§ Materials provided:
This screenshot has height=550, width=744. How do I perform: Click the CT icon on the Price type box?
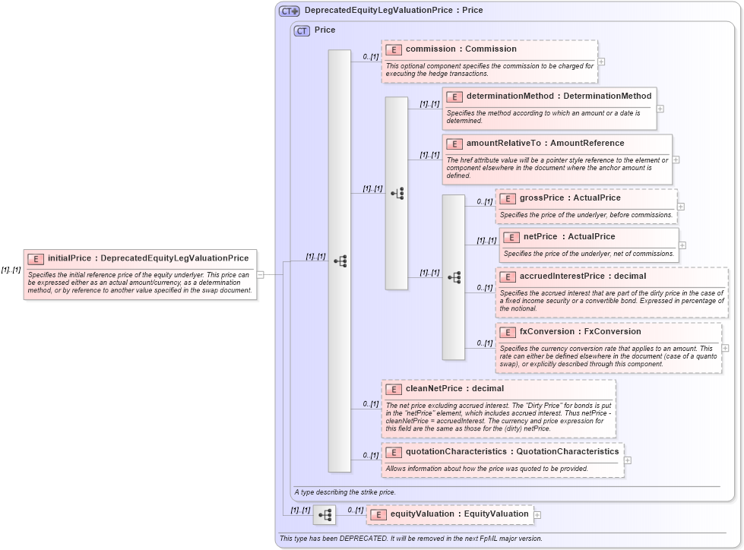(x=300, y=30)
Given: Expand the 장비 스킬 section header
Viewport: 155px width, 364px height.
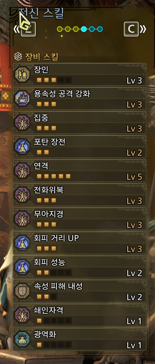Looking at the screenshot, I should 36,56.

§ About this exercise: Please output the entries above exactly, leaving out every picture.

§ Written answer:
This screenshot has height=550, width=744. How do I perform: Click the CT icon on the Price type box?
(x=300, y=30)
Given: Expand the 장비 스킬 section header
Viewport: 155px width, 364px height.
Looking at the screenshot, I should 36,56.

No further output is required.